A Muckraker source, who chose to remain anonymous, provided what we think is the most comprehensive survey so far of what exactly was on the ballot around the country on Tuesday.

According to this analysis, open space ballot measures were considered in nine states, which together authorized close to $900 million in local spending to purchase land. These measures ranged from the very big (like $220 million in bond authority in Mecklenburg County, N.C.) to the very small (like a $950,000 tax diversion for public land purchase in Hatfield, Pa.).

A sampling of some ballot measures that passed:

  • Residents of Glendale, Ariz., voted for more than $100 million in bond authority to build parks and recreation areas and to purchase public land.
  • Voters in Agoura Hills, Calif., passed a measure requiring a two-thirds city council vote to change the designation of land presently classified as open space.
  • Voters in several Colorado counties passed new local sales taxes, or extended existing ones, with the proceeds going to buy up open space and prevent new development.

And some that failed:

  • Livermore, Calif., voters rejected a proposal that would have required developers to submit to a public vote plans to build housing projects of more that 20 units.
  • Residents of Arvada, Colo., gave the thumbs down to an initiative that would have limited the number of new houses built in the town each year to 350.
  • St. Paul, Minn., voters said no to a measure that would have limited billboards.

We could go on, but we won’t. Suffice it to say that slowing down the building of new mini-mall plots for more Starbucks, Targets, TGI Fridays, Olive Gardens, and Borders Books seems to be a pretty popular political pastime.

The Junk Man Still Cometh

We openly admit that we are providing free space for Environmental Working Group flak Mike Casey, who is not letting go of his crusade to have Cato Institute adjunct scholar Steven Milloy, a.k.a. the “Junk Man,” ripped from the Cato masthead because of his harsh postings about enviro scientist David Platt Rall after Rall’s death last month. (If you haven’t been following this breaking news story, now’s the time to catch up — read our columns from 10.18.99 and 10.26.99.)

There is a simple reason Casey gets Muckraker play — it’s because he gives Muckraker stuff to write about. You too could get your pet grievance aired in this space if only you’d bring it to our attention.

But again we digress. Casey is hot on the trail of a recent posting by Milloy that followed the death of Sen. John Chafee (R-R.I.).

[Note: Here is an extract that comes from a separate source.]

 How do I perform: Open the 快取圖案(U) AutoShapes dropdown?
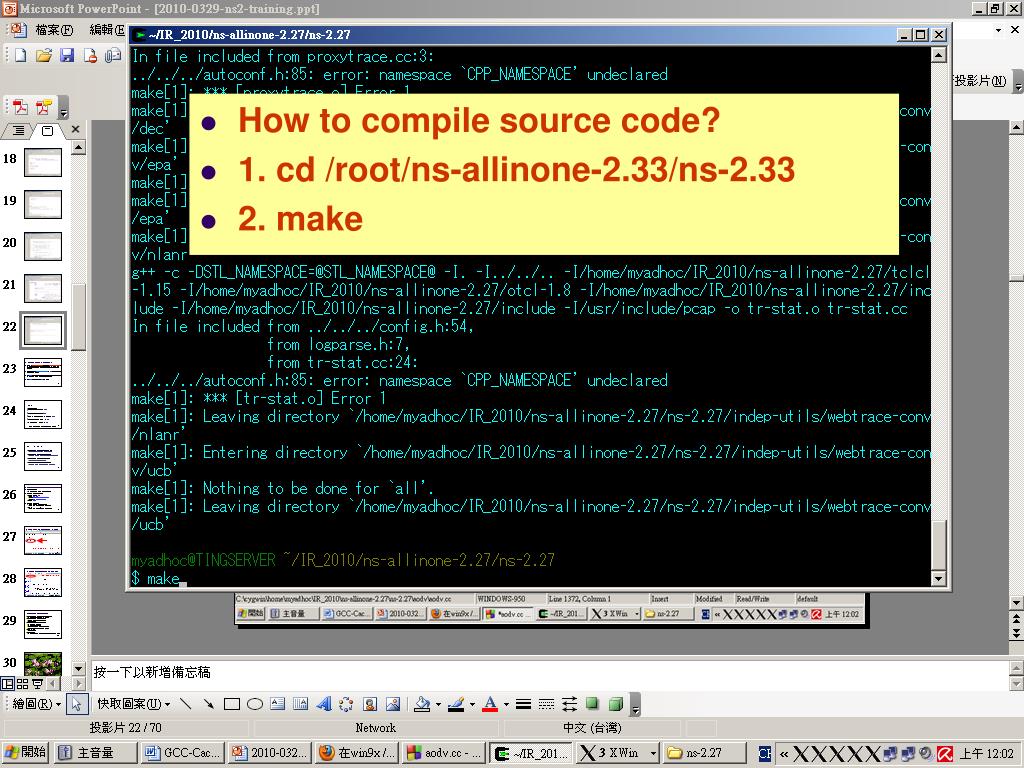coord(134,703)
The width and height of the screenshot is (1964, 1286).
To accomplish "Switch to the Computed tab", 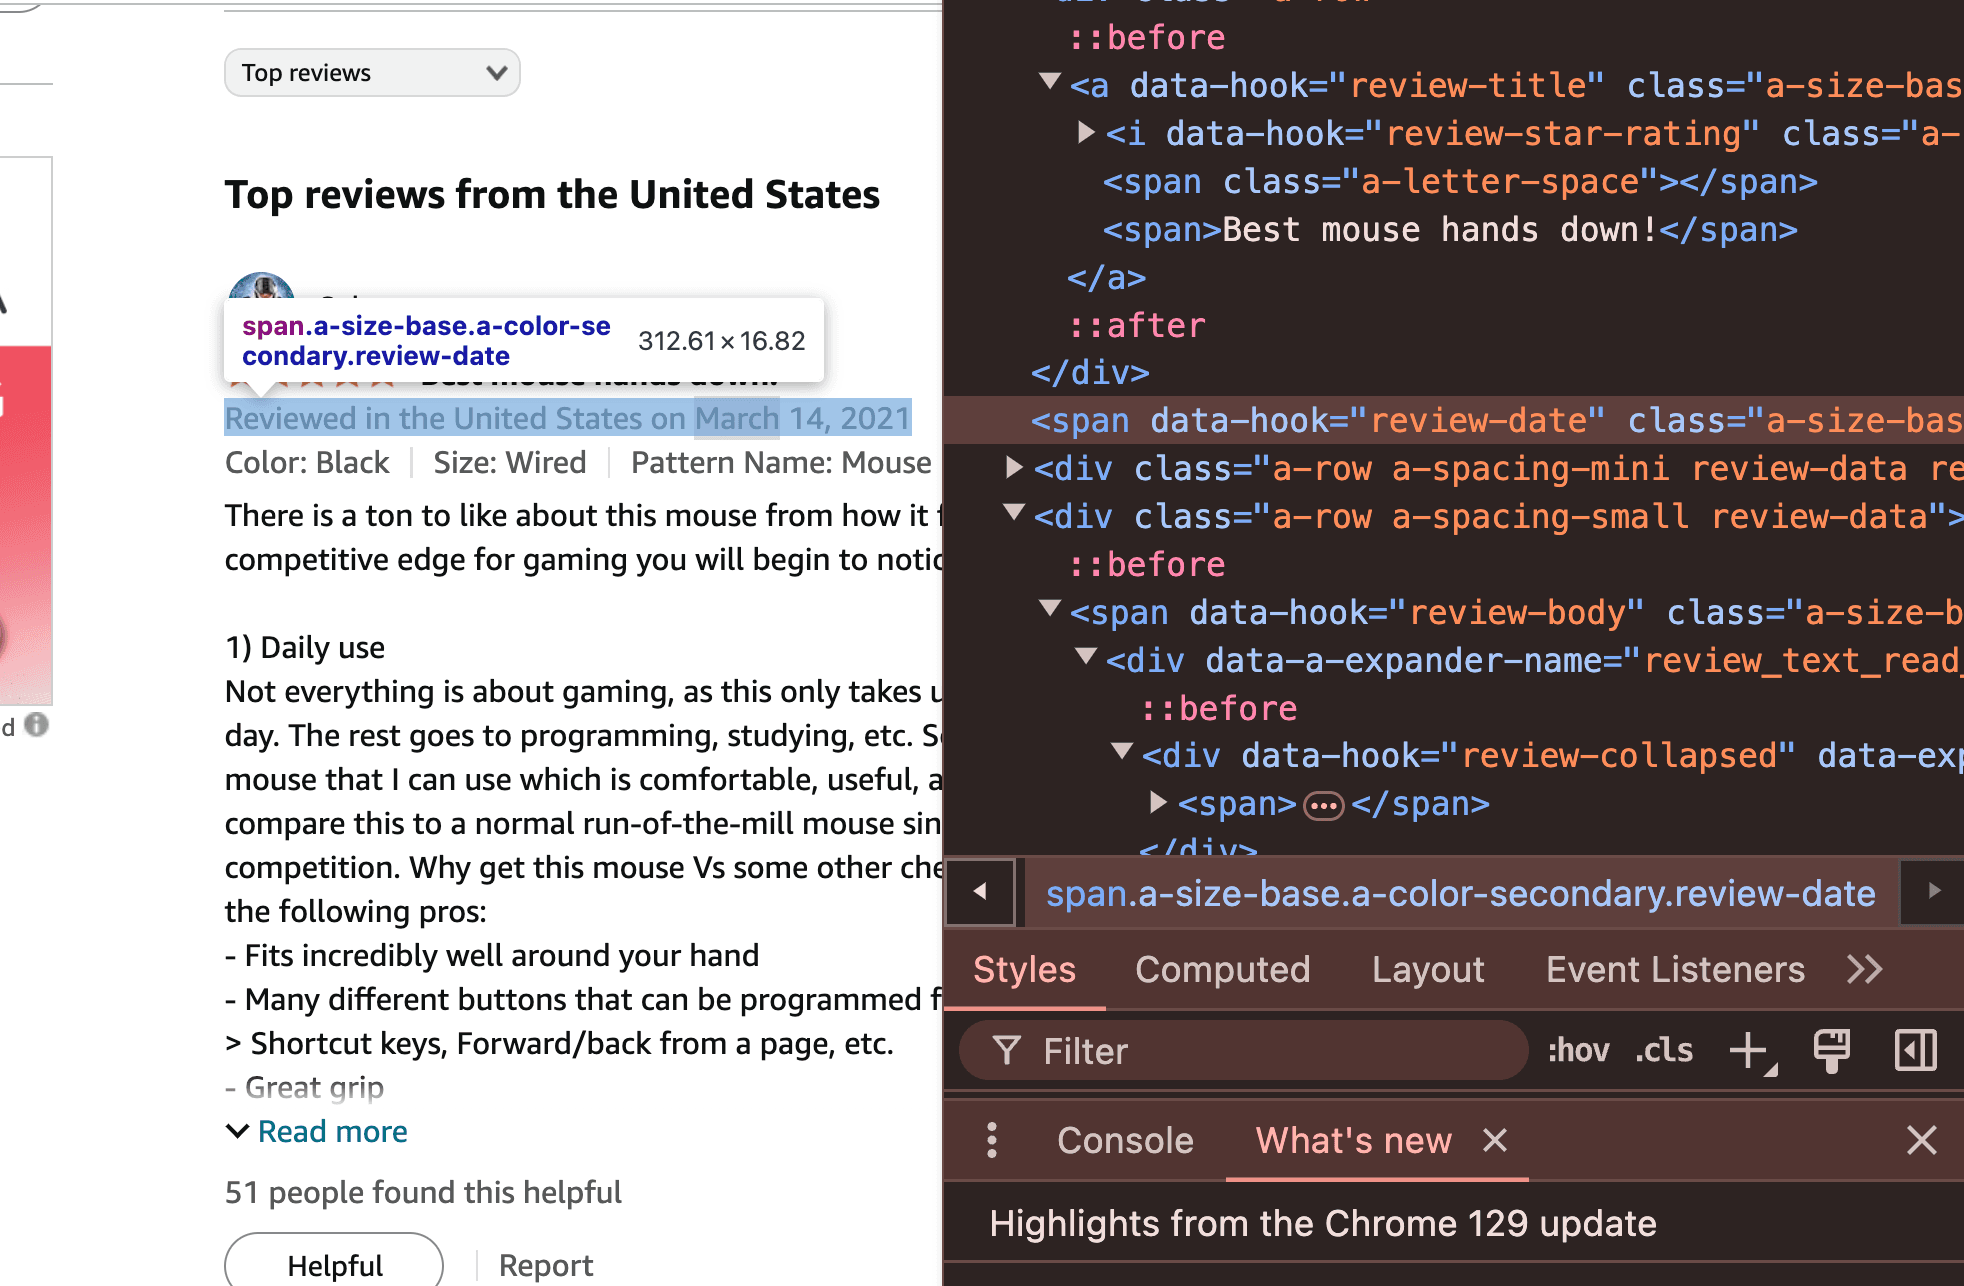I will [1222, 969].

Milloy wrote: “Unfortunately, Sen. Chafee too often acted like a Democrat on environmental and regulatory issues. The good news is his replacement as committee chairman will be Sen. James Inhofe (R-Okla.) who has shown courage in opposing the Kyoto protocol and the EPA air quality proposals.”

Now, this may not have been as incendiary as what Milloy had to say about Rall, but it did have another flaw. It was wrong. Or at least out of date.

Inhofe probably would have taken over the chair had Sen. Bob “Never-Mind-That-Party-Switch” Smith (R-N.H.) not come back into the GOP fold last week and reclaimed his right to head the powerful Senate Environment and Public Works Committee.

Not that it really matters to most enviros whether they have to deal with Smith or Inhofe, a choice the Sierra Club‘s Dan Weiss memorably referred to as “apocalypse soon as opposed to apocalypse now.”